In further testing, the new molecule has proven to be exceptionally specific for dead and dying tumour cells both in the laboratory and in humans.

Initially with Luminesce Alliance Innovation in Paediatric Precision Medicine seed funding, Prof Hogg and his team have been investigating whether they can use the dead cell-seeking powers of this molecule to characterise tumours and develop a new treatment approach using targeted radiation.

The problem with theranostics is how to deliver the radioisotopes to the correct cells. This research project was about figuring out how the cell death specific compound could be used to deliver a therapeutic radioisotope called Lutetium-177 to a tumour.  If successful, the cell death specific compound would find and enter the dead and dying cells in a tumour and the accompanying Lutetium-177 radioisotope will then go about killing the neighbouring viable tumour cells.

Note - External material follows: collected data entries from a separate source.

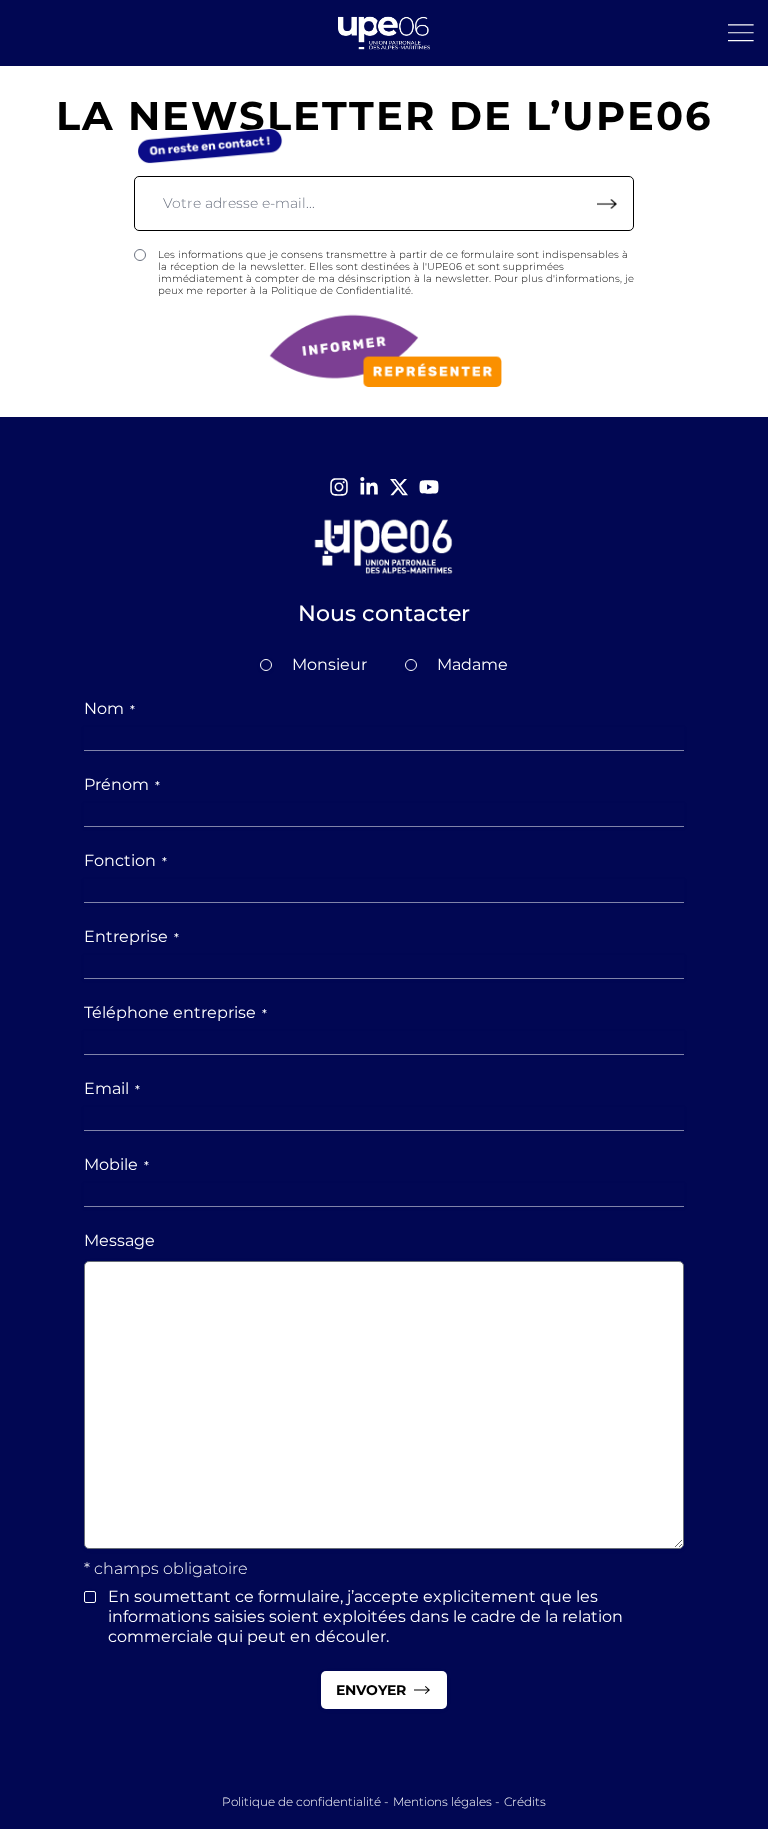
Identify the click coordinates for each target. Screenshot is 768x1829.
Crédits (525, 1801)
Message (119, 1240)
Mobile (116, 1164)
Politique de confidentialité (301, 1801)
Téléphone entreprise (175, 1012)
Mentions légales (442, 1801)
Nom (109, 708)
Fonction (125, 860)
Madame (472, 664)
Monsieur (329, 664)
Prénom (122, 784)
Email (112, 1088)
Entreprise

Professor Hogg’s studies have shown that the cell death specific compound is safe in other organs and is naturally excreted from the body by the kidneys. The radioisotope Lutetium-177 has been widely studied and has been shown to be a safe and effective treatment for prostate and neuroendocrine cancer.

The research results to date have been promising and have led to research funding and may lead to commercial opportunities. The results of the project have also been published in peer-reviewed journal publications (see links below) and presented at cancer research forums.

Results from this project will be used to support further funding applications and commercial development. It is anticipated this research will provide the data required for human biodistribution and dosimetry studies, followed by a Phase 1 dose-escalation clinical trial.

“If successful, it could change the paradigm for treating cancers that are hard to reach and treat”, says Prof Hogg.